Twisting (stranding) is the process of twisting multiple small-diameter single wires according to a specific pattern into a larger cross-section conductive core.
1. Stranding is categorized into regular stranding and irregular stranding.
Regular stranding can be divided into regular concentric single-wire stranding and regular concentric stranded stranding. Regular concentric single-wire stranding:
⑴ Regular stranded wire: Single wires of the same diameter are regularly twisted in layers in a concentric pattern, with each layer twisted in opposite directions.
⑵ Composite stranded wire: This is a stranded wire made from single wires of the same diameter but different materials, or from different diameters and different materials. (Representative products include overhead conductors.)
Regular concentric stranded wire: Multiple strands of regular stranded wire or bundled wire are twisted concentrically.
Irregular stranding (bundled wire): This stranded wire is made by twisting multiple individual wires in the same lay direction, without following a twisting pattern. The individual wires are not fixed in position relative to each other, and the bundled wire's shape is difficult to maintain.
2. The Biggest Difference Between Bundled Wire and Ordinary Stranded Wire
In ordinary stranded wire, the individual wires are fixed in position and twisted in layers in a regular pattern. In bundled wire, the individual wires are not fixed in position and are twisted together without following a twisting pattern.
3. Characteristics of Irregular Stranding (Bundled Wire)
Because the individual wires in a bundled wire are twisted in a single direction, there is a large amount of slippage between the individual wires during bending, resulting in low bending resistance. Therefore, bundled wire has excellent bending performance. Bundled wire is used as the conductive core for wire and cable products that require flexibility and are subject to frequent movement.
4. Characteristics of Stranded Wire Cores
⑴ Good flexibility: Using multiple smaller diameter individual wires to twist together improves the cable's bending capacity, facilitating processing, manufacturing, and installation.
⑵ Good stability: The core of a wire is formed by twisting multiple single wires in a certain direction and twisting rules. Since each single wire in the twisted wire is alternately located in the elongation zone at the top of the strand and the compression zone at the bottom of the strand, the strand will not deform when it is bent.

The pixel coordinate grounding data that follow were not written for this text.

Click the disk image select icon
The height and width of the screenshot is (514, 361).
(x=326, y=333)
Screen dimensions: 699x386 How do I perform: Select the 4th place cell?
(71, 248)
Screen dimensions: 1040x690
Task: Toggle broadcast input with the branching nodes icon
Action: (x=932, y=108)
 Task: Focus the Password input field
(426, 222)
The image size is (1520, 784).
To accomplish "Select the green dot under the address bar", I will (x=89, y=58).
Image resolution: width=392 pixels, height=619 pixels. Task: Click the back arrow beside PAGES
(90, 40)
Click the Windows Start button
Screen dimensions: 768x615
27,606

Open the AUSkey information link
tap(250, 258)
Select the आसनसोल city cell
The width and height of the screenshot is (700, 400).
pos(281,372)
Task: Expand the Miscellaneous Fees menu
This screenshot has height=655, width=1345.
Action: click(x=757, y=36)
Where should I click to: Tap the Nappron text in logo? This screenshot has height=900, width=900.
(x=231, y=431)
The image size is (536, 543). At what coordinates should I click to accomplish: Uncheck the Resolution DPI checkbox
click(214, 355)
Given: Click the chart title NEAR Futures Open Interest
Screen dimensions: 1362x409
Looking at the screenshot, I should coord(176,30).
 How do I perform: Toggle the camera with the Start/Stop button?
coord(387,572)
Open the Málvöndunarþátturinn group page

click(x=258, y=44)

⑶ Good reliability: The reliability of the conductive core is easily affected by the unevenness of the material or defects caused by twisting. The core of a wire twisted by multiple single wires is dispersed and will not be concentrated on a certain point of the conductor, so the reliability of the conductive core is much stronger.
⑷ High strength: Compared with a single wire of the same cross-sectional size and a twisted core, the strength of the twisted core is higher than that of the single wire.
5. Explanation of terms
(1) Pitch: The distance that a single wire moves forward along the axial direction.
(2) Pitch-to-diameter ratio: The ratio of the pitch length of the stranded wire to the diameter of the stranded wire.
(3) The relationship between pitch and softness of stranded wire: The smaller the pitch, the better the softness of the stranded wire. On the contrary, the larger the pitch, the worse the softness of the stranded wire.
(4) Twist-in coefficient: The ratio of the actual length of the single filament to the pitch length in one pitch of the stranded wire.
(5) Twist direction of the stranded wire: right (Z direction) left (S direction)
(6) Compressed conductor: Common compressed conductors include compressed circular, fan-shaped and compressed tile-shaped (five-core cable) and semi-circular (two-core cable)
6. Purpose of compression
(1) Compressed fan-shaped conductor: Reduce the outer diameter of the cable, save product cost and reduce cable weight.
(2) Compressed circular conductor: Improve the surface quality of the stranded conductor, reduce the conductor diameter, and improve the conductor filling factor. The surface of the conductor after compression is smooth, round and burr-free, and the electric field on the conductor surface is uniform. Save materials and reduce costs.
7. Conductor Classification
According to the GB/T3956 standard for "Conductors for Cables," conductors are classified into four types: Type 1, Type 2, Type 5, and Type 6. Type 1 is a solid conductor, and Type 2 is a stranded conductor, both suitable for fixed-lay cables. Types 5 and 6 are stranded conductors, used for flexible cables and cords, with Type 6 being more flexible than Type 5.